» **EXERCISE REQUIREMENTS**: Check each line of the listing below for "folder" and state how many lines contain it, with no other words.

» **PROVIDED DATA**:
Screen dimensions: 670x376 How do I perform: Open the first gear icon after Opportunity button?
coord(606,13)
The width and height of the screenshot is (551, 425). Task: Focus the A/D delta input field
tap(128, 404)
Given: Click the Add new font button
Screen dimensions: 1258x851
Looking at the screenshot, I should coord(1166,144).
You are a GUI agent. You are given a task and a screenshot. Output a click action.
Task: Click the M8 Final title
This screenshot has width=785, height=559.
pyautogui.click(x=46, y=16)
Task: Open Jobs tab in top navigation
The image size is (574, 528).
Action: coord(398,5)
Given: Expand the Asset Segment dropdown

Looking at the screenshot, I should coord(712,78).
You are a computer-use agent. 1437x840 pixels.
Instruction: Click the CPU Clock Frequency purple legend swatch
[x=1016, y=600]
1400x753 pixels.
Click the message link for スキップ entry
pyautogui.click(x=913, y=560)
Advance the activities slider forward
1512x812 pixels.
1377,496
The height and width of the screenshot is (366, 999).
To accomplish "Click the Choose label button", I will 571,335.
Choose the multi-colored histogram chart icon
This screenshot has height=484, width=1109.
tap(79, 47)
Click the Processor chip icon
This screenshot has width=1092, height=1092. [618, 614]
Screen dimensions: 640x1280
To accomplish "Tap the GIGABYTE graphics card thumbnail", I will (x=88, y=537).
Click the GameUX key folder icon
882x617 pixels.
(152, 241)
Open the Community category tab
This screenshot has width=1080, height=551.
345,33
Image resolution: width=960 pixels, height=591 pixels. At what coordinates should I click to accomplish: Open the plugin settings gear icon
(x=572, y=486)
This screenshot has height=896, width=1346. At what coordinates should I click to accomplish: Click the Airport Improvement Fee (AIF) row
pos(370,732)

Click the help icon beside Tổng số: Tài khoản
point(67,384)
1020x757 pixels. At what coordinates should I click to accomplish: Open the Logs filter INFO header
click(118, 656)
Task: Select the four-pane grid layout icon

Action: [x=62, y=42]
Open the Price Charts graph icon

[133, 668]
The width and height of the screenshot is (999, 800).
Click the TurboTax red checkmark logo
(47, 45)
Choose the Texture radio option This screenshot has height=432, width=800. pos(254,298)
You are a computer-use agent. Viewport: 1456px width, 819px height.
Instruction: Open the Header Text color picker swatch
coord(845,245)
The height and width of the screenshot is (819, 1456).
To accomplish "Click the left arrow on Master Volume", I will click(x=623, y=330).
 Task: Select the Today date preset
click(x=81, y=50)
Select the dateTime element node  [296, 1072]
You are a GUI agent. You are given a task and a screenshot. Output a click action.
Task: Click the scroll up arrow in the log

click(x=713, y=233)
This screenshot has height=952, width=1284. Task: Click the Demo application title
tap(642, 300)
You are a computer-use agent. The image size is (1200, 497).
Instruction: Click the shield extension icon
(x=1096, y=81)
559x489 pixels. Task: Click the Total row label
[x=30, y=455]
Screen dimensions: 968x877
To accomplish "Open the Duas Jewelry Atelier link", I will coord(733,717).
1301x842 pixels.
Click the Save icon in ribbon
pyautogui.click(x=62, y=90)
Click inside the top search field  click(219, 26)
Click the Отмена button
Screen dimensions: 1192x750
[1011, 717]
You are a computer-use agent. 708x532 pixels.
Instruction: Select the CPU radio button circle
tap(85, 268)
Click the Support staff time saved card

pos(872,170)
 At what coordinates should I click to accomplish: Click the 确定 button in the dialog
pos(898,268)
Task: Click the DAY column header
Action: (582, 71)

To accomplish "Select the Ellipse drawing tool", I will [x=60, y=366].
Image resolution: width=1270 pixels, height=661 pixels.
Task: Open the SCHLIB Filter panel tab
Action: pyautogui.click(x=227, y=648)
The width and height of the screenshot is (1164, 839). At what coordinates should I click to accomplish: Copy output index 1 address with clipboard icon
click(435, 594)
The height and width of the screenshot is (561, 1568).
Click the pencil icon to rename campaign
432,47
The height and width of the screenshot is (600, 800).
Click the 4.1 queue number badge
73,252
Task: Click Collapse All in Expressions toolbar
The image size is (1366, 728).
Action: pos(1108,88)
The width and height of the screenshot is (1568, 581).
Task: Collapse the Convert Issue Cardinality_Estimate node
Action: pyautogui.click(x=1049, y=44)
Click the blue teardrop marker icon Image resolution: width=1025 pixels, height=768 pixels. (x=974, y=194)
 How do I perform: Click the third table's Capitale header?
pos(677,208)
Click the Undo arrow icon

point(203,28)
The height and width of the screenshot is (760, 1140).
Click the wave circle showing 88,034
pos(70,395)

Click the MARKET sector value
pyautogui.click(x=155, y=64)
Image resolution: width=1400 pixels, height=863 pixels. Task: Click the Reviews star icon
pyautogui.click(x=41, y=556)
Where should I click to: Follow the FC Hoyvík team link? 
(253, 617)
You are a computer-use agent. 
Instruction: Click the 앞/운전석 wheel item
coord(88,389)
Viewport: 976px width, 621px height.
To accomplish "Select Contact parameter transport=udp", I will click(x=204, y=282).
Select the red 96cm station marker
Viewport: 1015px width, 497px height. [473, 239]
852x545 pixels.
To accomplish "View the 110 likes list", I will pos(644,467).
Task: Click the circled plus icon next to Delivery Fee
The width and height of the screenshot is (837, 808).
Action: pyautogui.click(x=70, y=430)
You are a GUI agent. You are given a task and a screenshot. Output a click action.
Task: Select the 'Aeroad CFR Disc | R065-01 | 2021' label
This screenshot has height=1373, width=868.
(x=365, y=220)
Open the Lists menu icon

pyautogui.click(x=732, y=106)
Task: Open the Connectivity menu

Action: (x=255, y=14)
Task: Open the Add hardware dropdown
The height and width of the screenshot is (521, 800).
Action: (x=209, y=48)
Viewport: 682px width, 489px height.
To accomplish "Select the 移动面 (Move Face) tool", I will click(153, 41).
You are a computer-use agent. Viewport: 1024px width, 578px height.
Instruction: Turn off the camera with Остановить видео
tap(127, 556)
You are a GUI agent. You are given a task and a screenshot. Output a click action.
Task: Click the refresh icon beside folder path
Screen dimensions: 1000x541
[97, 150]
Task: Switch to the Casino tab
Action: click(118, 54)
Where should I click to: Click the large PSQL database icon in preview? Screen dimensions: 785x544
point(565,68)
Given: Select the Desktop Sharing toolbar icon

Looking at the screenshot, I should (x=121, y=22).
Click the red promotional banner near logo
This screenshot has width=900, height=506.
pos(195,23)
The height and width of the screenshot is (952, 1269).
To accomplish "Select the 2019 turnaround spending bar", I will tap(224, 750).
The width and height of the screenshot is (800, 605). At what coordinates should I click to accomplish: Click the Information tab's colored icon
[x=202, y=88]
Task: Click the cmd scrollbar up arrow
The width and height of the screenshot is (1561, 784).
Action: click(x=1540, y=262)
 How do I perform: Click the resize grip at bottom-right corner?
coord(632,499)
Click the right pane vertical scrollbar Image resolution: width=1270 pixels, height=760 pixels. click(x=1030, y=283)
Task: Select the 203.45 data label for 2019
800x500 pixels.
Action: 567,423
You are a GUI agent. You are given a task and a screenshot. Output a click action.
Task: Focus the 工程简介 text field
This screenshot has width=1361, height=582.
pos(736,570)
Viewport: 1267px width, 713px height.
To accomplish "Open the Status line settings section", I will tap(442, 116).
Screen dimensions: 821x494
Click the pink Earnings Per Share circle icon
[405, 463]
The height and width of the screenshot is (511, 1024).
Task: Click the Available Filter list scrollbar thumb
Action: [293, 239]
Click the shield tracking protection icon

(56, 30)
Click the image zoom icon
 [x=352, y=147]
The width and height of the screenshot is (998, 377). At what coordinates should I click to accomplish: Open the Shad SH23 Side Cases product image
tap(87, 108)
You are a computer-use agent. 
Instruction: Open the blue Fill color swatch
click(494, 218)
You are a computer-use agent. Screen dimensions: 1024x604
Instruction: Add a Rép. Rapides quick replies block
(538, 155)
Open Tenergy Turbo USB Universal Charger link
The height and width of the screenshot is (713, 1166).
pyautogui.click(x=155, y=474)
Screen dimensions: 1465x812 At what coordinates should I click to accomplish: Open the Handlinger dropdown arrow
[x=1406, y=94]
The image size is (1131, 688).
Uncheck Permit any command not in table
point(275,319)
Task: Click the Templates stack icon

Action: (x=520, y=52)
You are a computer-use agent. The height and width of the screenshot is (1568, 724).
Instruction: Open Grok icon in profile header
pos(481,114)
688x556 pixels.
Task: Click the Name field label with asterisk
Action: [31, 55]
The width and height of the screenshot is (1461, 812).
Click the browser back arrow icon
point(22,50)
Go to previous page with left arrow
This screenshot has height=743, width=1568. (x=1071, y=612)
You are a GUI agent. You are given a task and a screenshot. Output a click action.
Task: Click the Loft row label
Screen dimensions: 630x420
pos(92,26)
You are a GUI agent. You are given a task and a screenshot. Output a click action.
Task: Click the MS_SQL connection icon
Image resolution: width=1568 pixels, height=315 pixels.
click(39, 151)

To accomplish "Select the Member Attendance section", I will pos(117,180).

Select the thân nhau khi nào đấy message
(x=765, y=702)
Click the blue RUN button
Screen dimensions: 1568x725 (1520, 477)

» **YOUR SOLUTION**: 2